His mother’s soul fascination in particular has paid off in spades. Newman has spoken in the past about how he can listen to a Motown song and recognise the studio it was recorded in, but his own album has taken the soul, the feeling, the emotion and power knitted into the fabric of the source material, and created a whole new pattern with it.
“Music always relates to a certain time and place for me and the album is full of those memories. With influences, you kind of look at everything and absorb it, but you don’t even realise you’re doing it. In my head it all builds up into one little pot and comes out in my music, my style and in everything I do.”

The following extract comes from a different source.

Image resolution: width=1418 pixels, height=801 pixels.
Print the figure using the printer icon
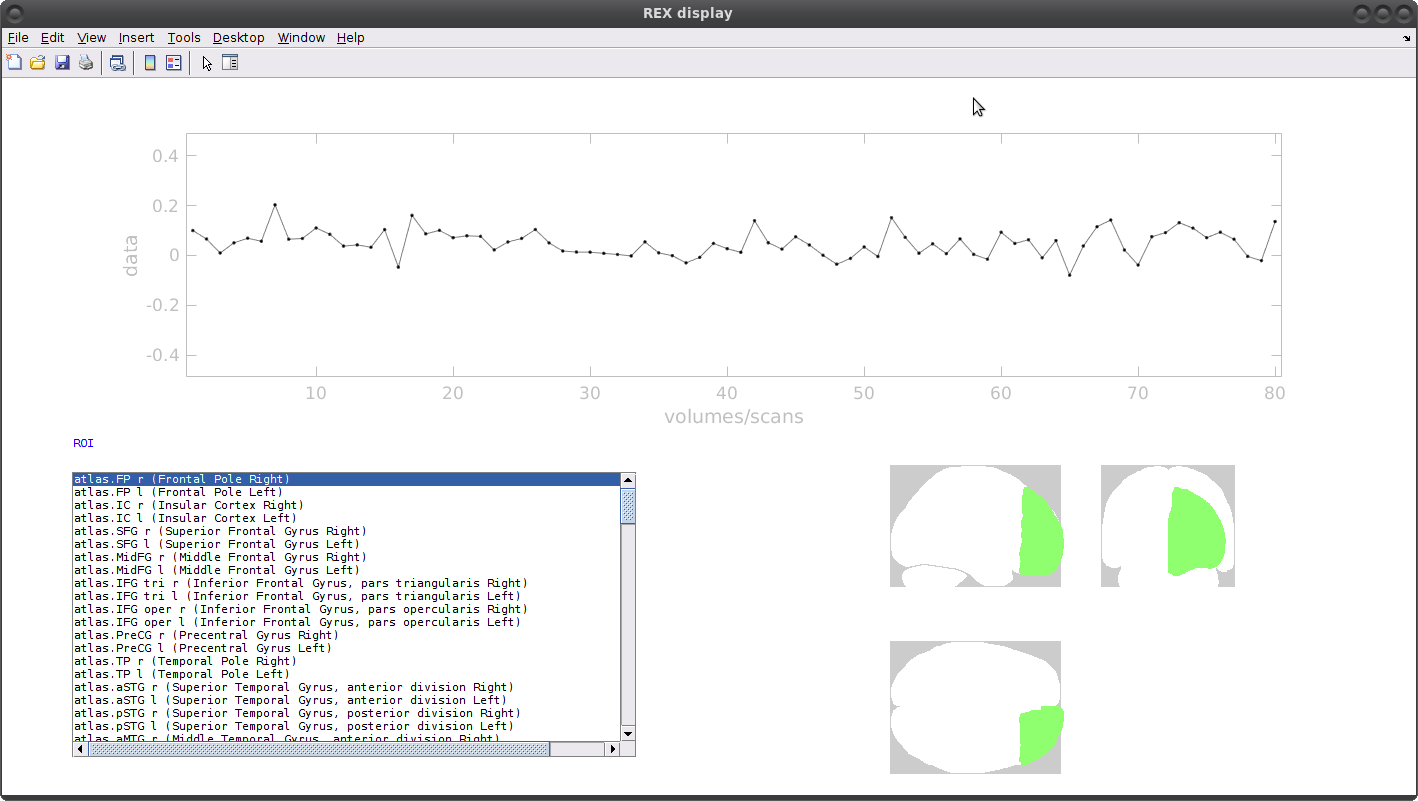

That’s Newman in a nutshell, then, a man who truly believes in what he’s doing and who’s doing this for the right reasons. There’s no artifice, no pretence – just a singer singing his heart out and winning you over with sweet soul music.
“People want to listen songs that are real and by real people,” he says. “I’m not about fame or celebrity or that fake talent show world and I really believe that this is what most people want as well. I want to make the records that they love and believe in.”
MOREPOPSOULLIKETHIS
Five great soul pop albums of recent vintage to check out if John Newman's Tribute has you in the mood for that throwback thing . . .
NICK WATERHOUSE: Time's All Gone
He looks like Buddy Holly, but sings and swings like Smokey Robinson. The Californian's debut album was full of meaty songs all done up with strong, timeless hooks and riffs.
RAPHAEL SAADIQ: The Way I See It
Former member of Lucy Pearl and Tony! Toni! Tone! and producer for The Roots, D'Angelo, John Legend and Joss Stone. Saadiq hit a groove on his third solo album by taking his cues from the Motown archives. Suited and booted to match the album's delirious vintage soul two-step.
MIGUEL: Kaleidoscope Dream
Miguel Pimentel's second album is full of tracks (see big number Adorn) which sizzle with rich, deep soul and offer shades of psychedelia, disco and prime-time balladry.
FITZ & THE TANTRUMS: Pickin' Up the Pieces
A hot-to-trot band led by the hyperactive Michael Fitzpatrick and charismatic soul sister Noelle Scaggs shake it loose with a punky, high-velocity take on Sixties soul and pop.
AMY WINEHOUSE: Back to Black
The retro soul classic to beat all retro soul classics. You can trace so much of the current fondness for soul redos back to the tragic singer's second album, which still sounds fresh and invigorating seven years-plus after its release.